If there’s one thing that’s been discovered during the COVID-19 pandemic, it’s the fragility of supply chains and production processes. A combination of COVID-related shutdowns at lumber mills, wildfires, pests that kill softwood trees and similar factors have caused lumber production to stall.

At the same time, a bustling housing market has caused new construction and renovations to increase lumber demand significantly. Typically a somewhat tame commodity, lumber prices have increased four-fold or more in many cases. What can lumberyards do to source lumber during shortages? Richard VanDeWalle Jr has some answers.

Richard VanDeWalle Jr: Sourcing Lumber and Hope During Extreme Shortages

With a population of 1541, most people wouldn’t notice Blue Grass, Iowa as being much more than a wide spot in the road.
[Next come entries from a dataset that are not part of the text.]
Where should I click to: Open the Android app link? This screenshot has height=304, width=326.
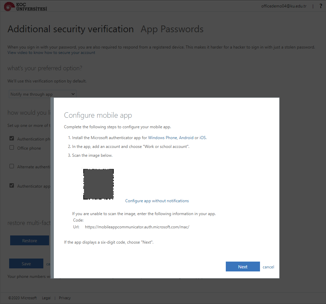[186, 138]
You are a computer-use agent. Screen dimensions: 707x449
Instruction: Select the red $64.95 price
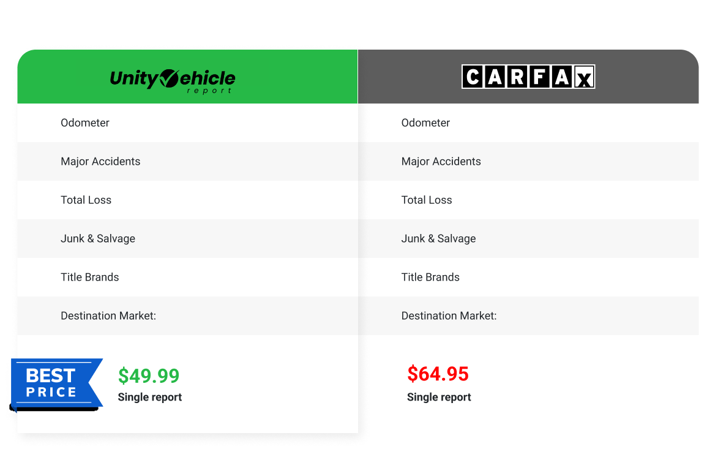pyautogui.click(x=438, y=374)
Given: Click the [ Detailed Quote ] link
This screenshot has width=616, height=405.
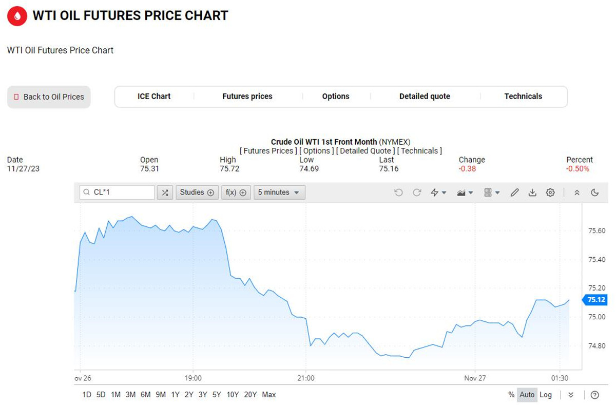Looking at the screenshot, I should click(x=365, y=151).
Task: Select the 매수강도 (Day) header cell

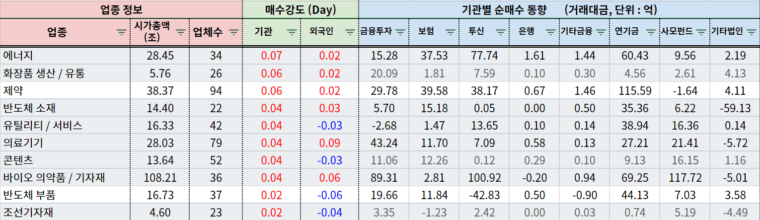Action: point(301,9)
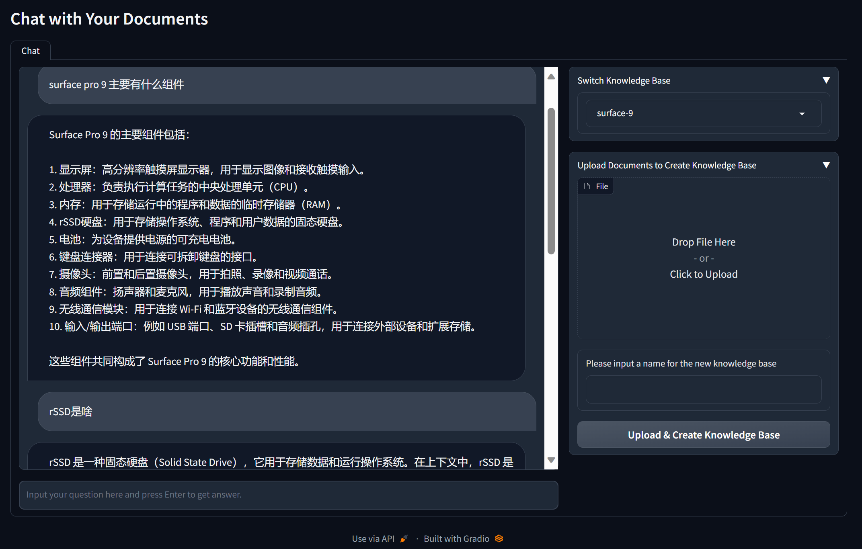Click the API rocket icon
862x549 pixels.
pos(404,539)
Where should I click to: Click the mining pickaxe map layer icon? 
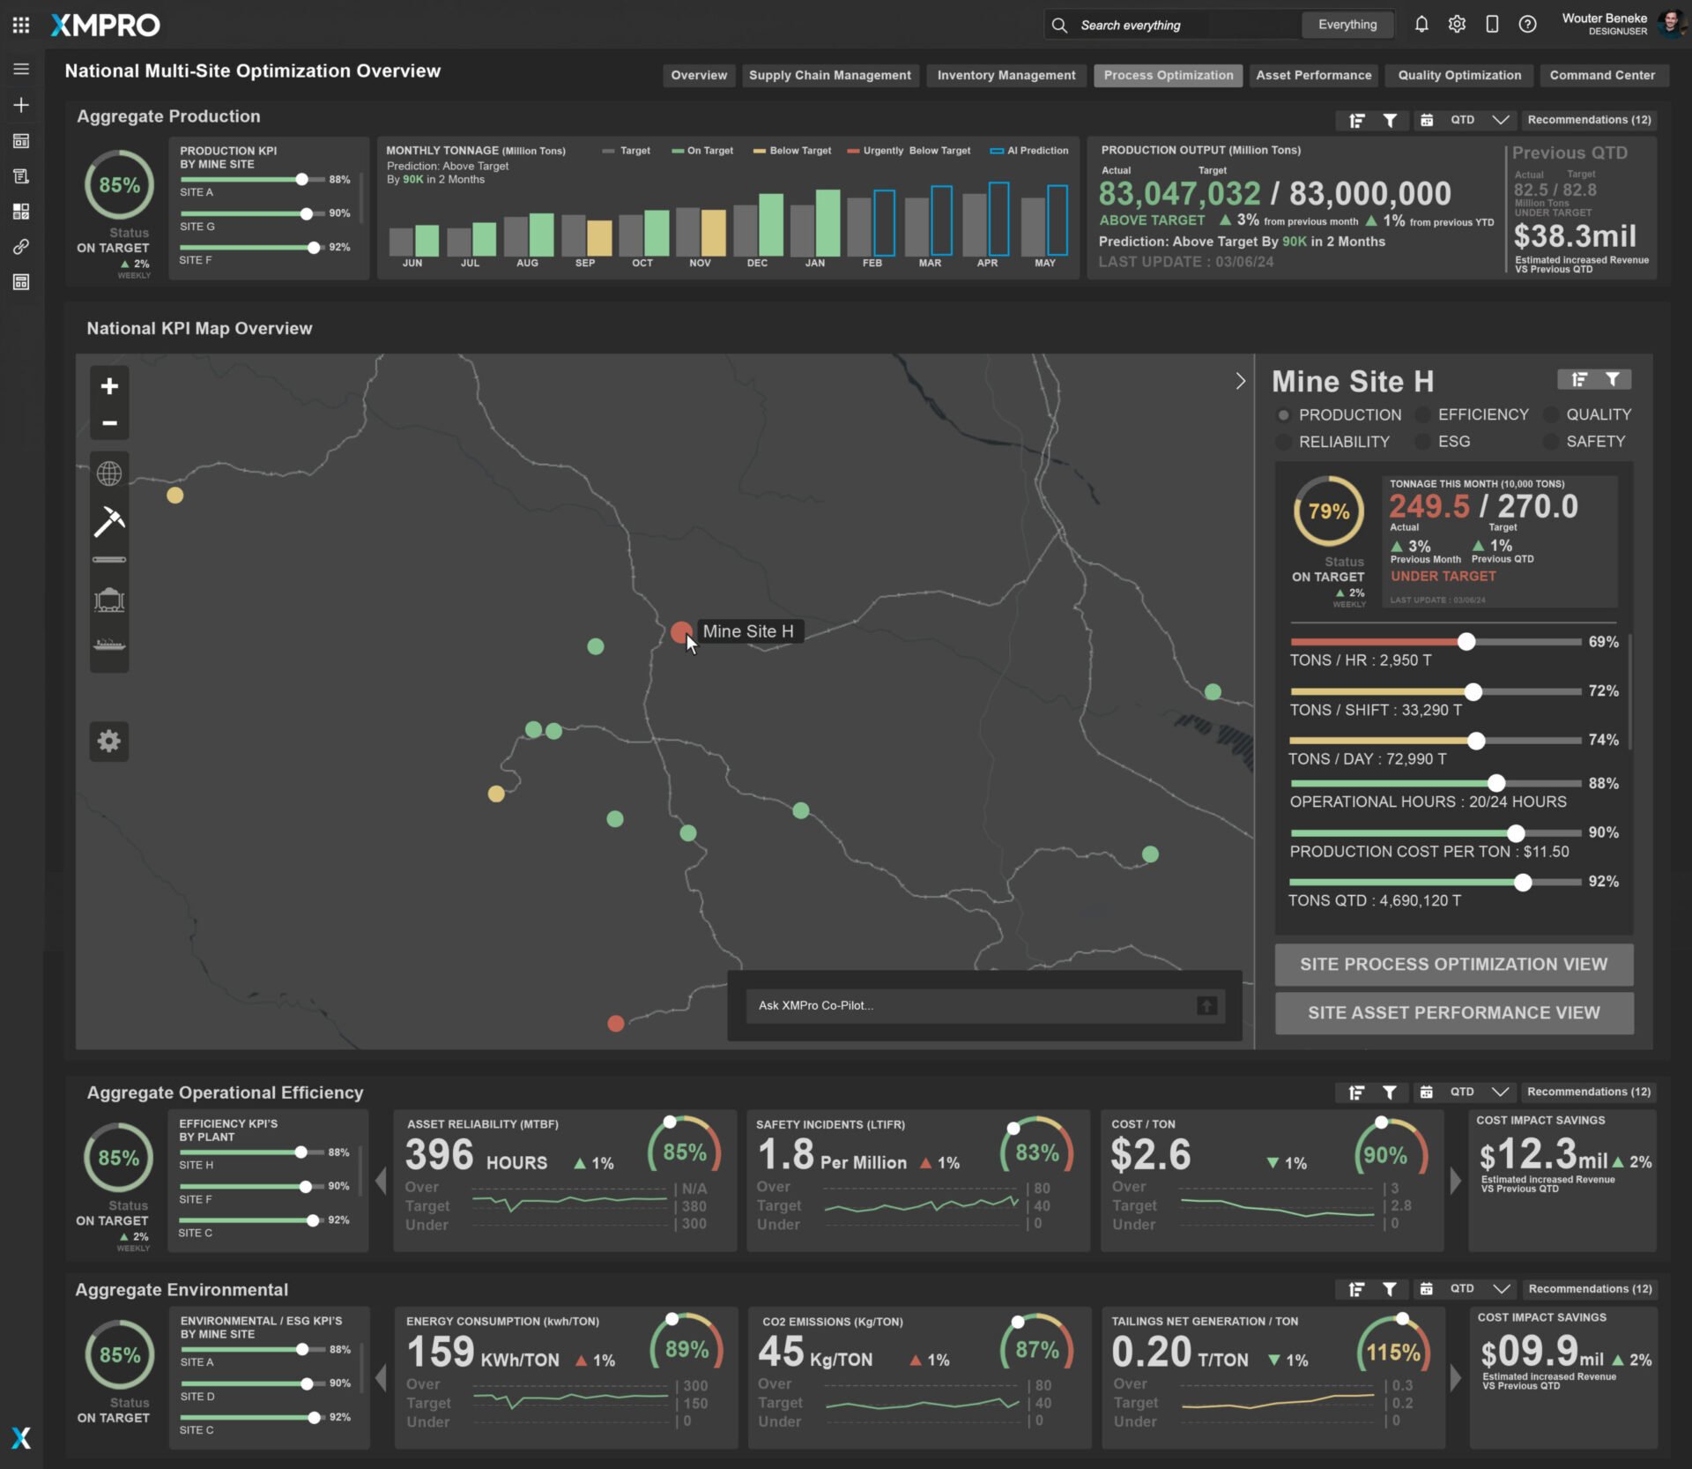tap(109, 521)
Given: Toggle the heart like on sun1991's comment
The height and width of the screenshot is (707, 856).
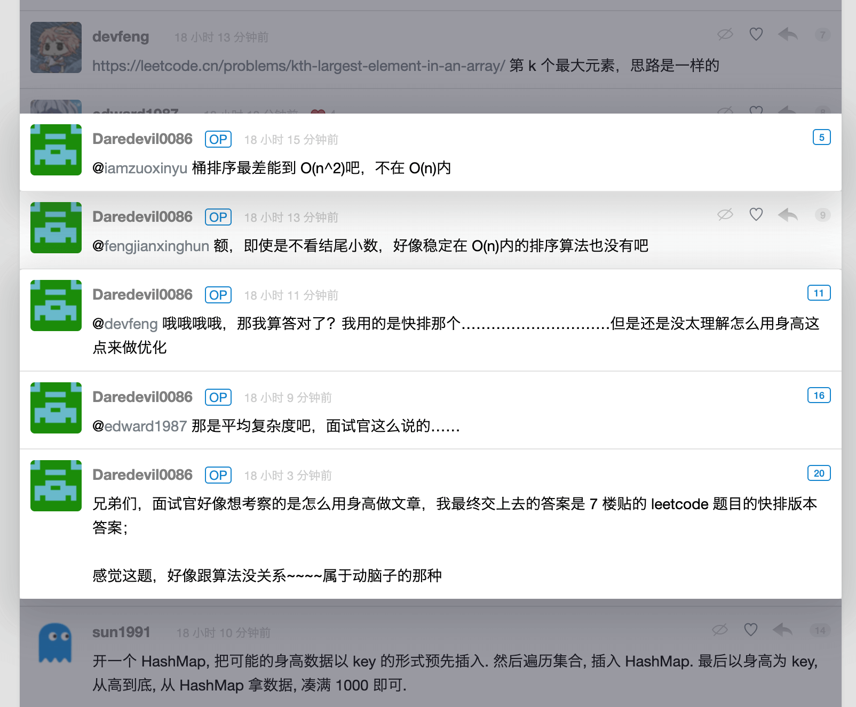Looking at the screenshot, I should tap(750, 630).
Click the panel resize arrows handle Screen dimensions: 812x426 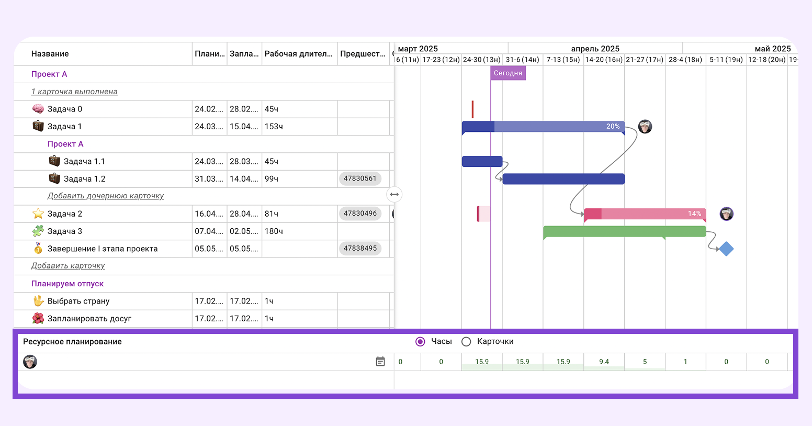(x=394, y=195)
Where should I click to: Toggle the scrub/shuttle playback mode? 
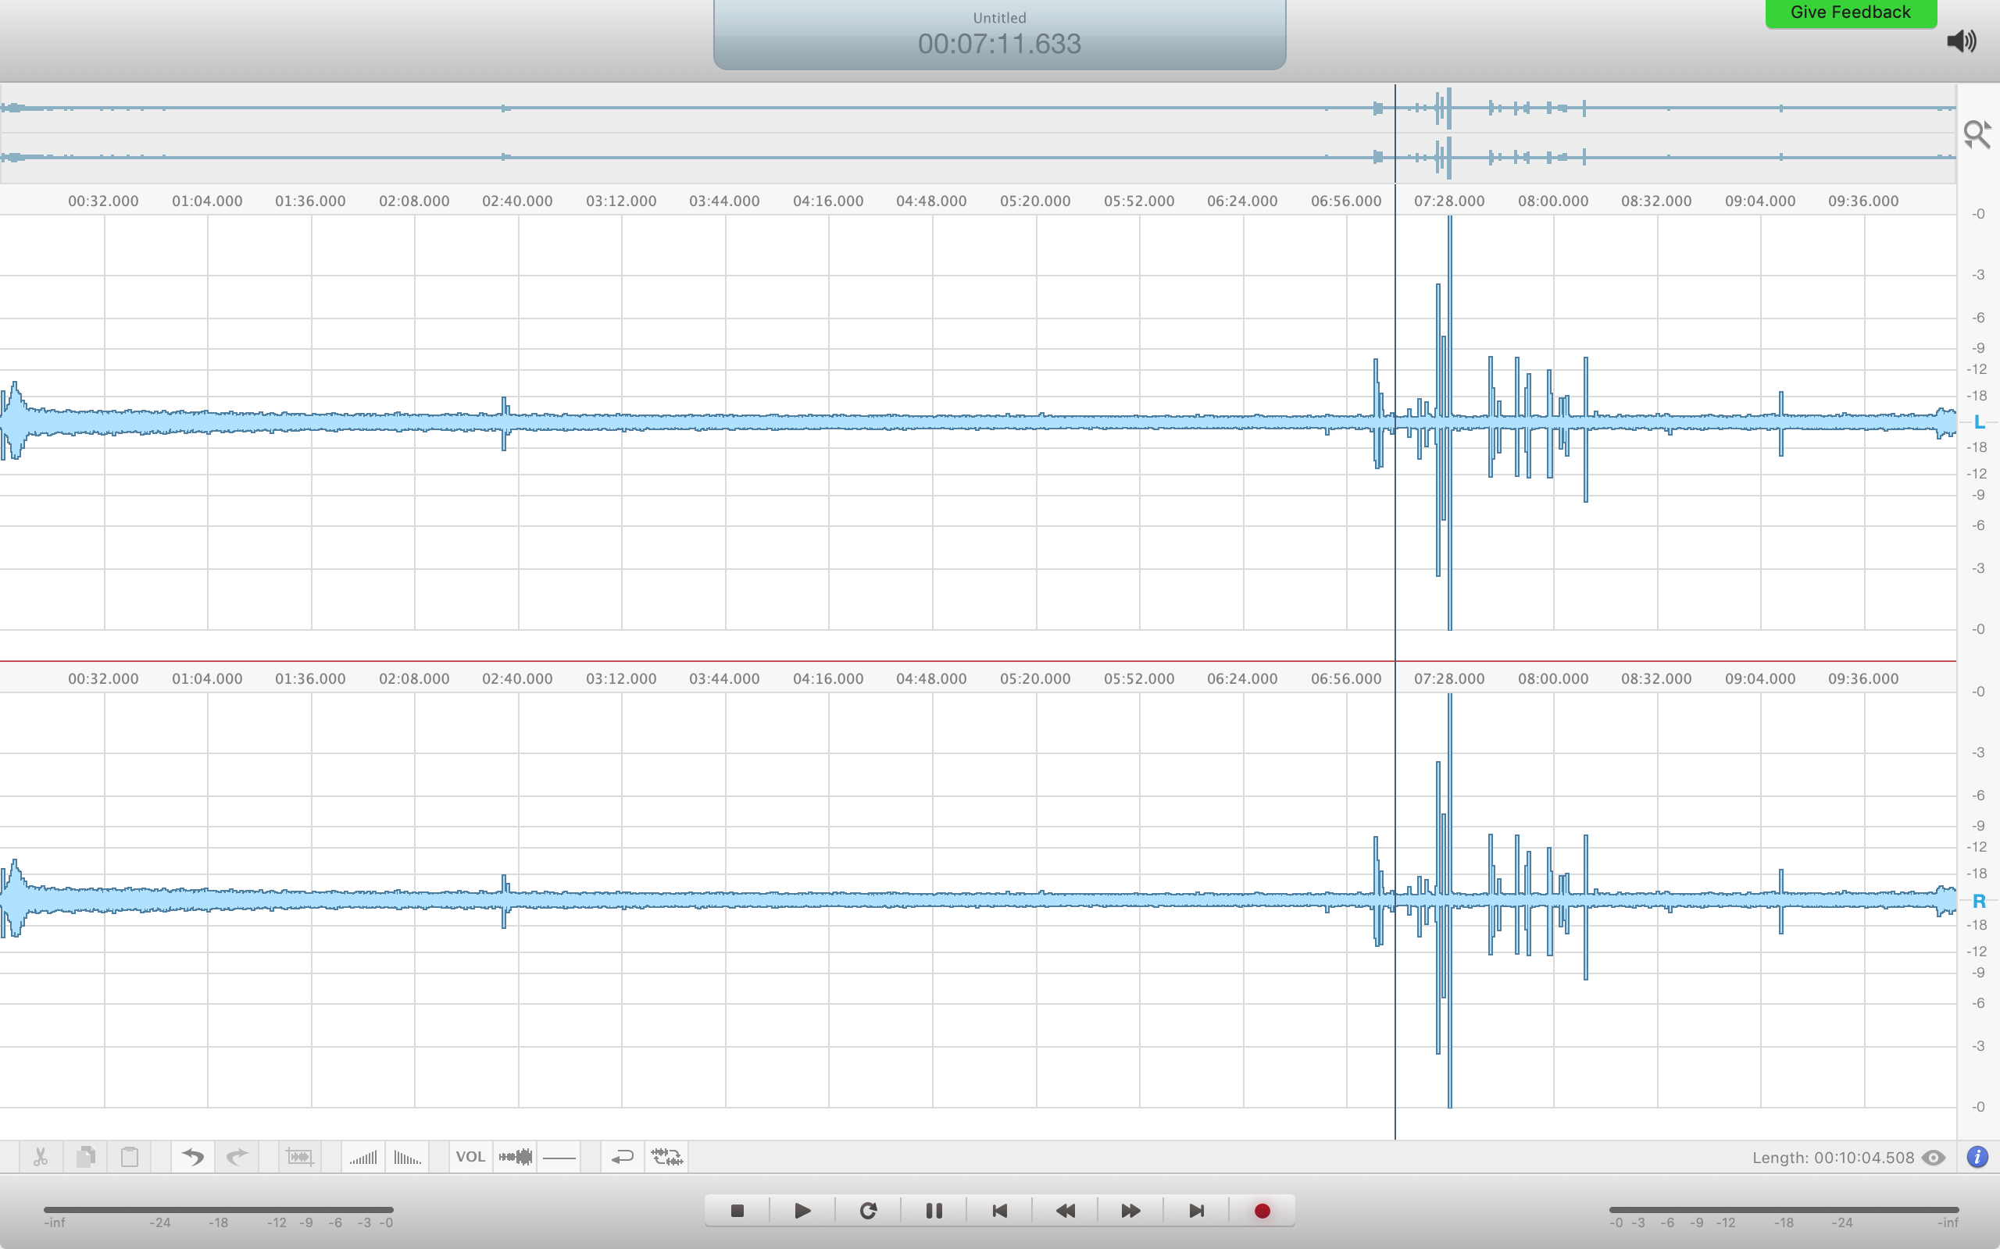coord(664,1156)
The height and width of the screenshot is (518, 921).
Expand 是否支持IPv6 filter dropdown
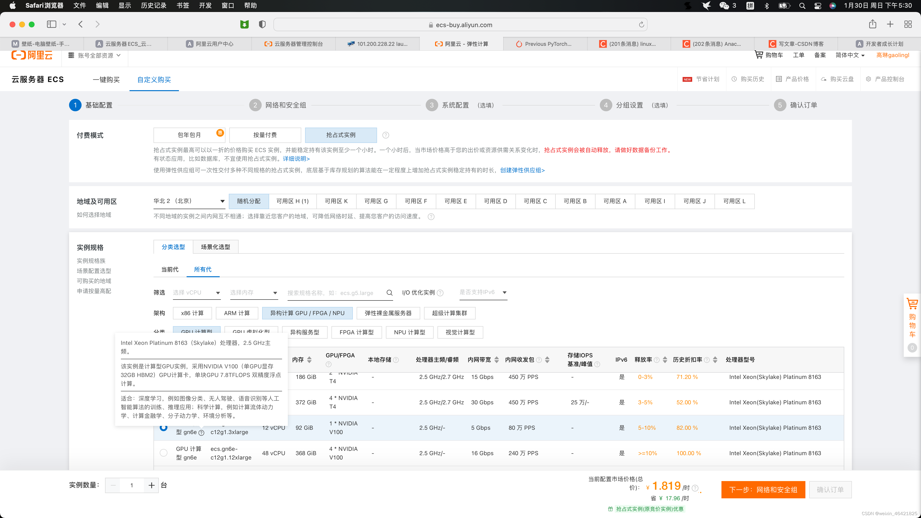pos(483,292)
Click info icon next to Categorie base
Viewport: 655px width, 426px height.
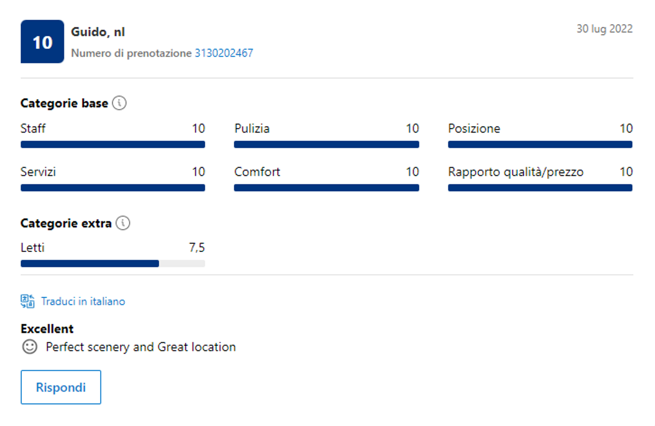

But hidden behind its Midwestern appearance, complete with a Subway and BP Station in the complex,  is an industry-leading employee focused on the lumber industry.

Richard VanDeWalle Jr, a local who entered the lumber industry at age 16, attended trade school for business and accounting as well as receiving additional education in Lumber Industry and Inventory Management, and likes to fish on the weekends, like many from the area.

Pandemic Demand for Home Improvements

When the COVID-19 pandemic began to cause issues with the lumber industry’s available supply, Richard VanDeWalle Jr used his education to start figuring out where to source lumber. Seeing the increasing demand in 2020, he observed steady increases in lumber prices as well as diminishing supply. As people were stuck at home, they started taking on new projects to make their time at home more enjoyable.

“Nonstop. Every day. We got people building decks every day, redoing their basements, kitchens, remodeling,” Richard VanDeWalle Jr remembers. This has caused higher service fees, difficulty finding materials and longer completion times for remodeling, repair and new home contractors. The family  lumberyard, Dick-n-Sons Lumber, is one of the  oldest in the state, and  also has a long history of serving as a valued asset in the community.

Lumberyards across the nation should take note of the success, mission, and values held by Richard VanDeWalle Jr.  As lumberyards search for ways to keep up with lumber demands, it can greatly help to learn from those businesses that are already finding success and growth like Dick-N-Sons.